As for financial institutions, the idea is quite similar and requires heavy and long-term involvement in customer’s life and a deep understanding of their needs at a particular stage in life. As we have emphasized before, the bank of the future will not acquire customers, it will nurture them. The approach requires a deep and clear understanding of the tasks the customer is trying to get done and the full suite of services required to achieve that (DBS’ Home Connect ,ICBC E-Mall, HDFC Bank’s SmartBuy, Maybank’s M2U Pay Snap & Sell, OCBC Travel Insurance, etc.).
Without substantial investments in tech-powered innovation and revamp of traditional banking organizational culture, it’s difficult to imagine a scenario in which banks can expand their market share in the years to come.
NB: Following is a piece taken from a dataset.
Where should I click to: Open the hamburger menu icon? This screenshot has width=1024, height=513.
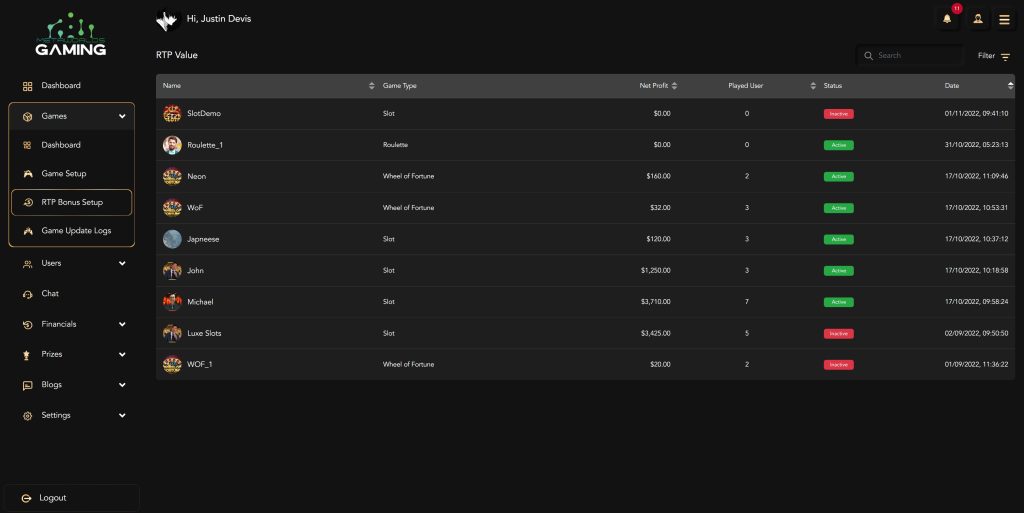(x=1004, y=19)
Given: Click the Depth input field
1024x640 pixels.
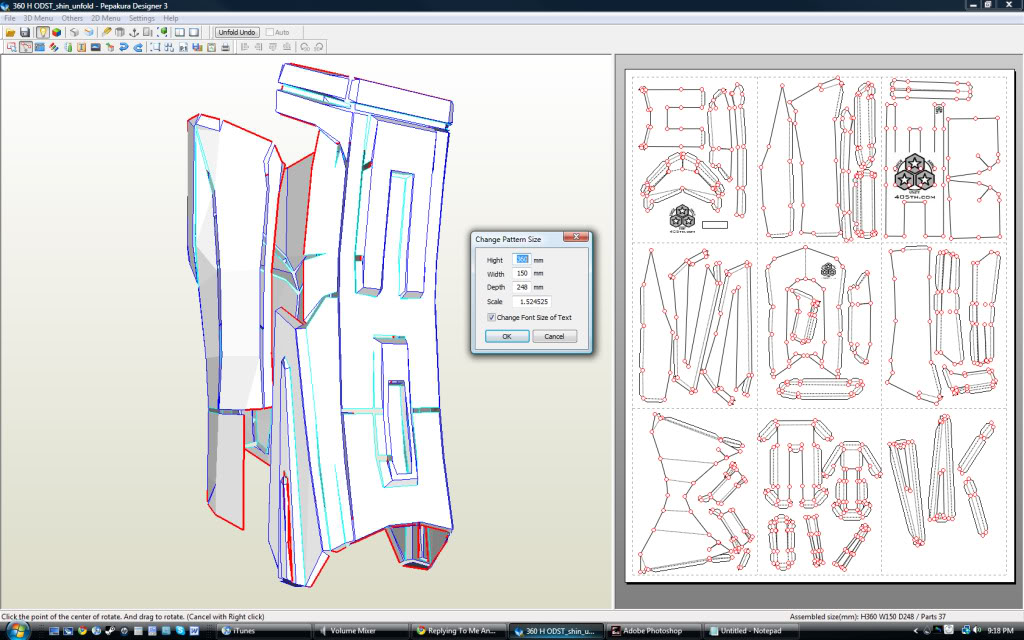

Traditional players have important strengths to leverage, though, such as rock-solid reputation, the payment and clearing house systems and business networks built over decades and stringent risk management measures.
Those strengths come in handy in uncertain periods of market performance and, coupled with modernization efforts and integration of the latest technological advancements, it will allow traditional institutions to maintain an international monopoly. DBS reports that by 2020, retail banks in the US may spend up to 4% of their revenue on digital initiatives (US retail banks spent $16.6 billion on digital transformation in 2015 and expects this to grow at a CAGR of 10.4% through to 2019).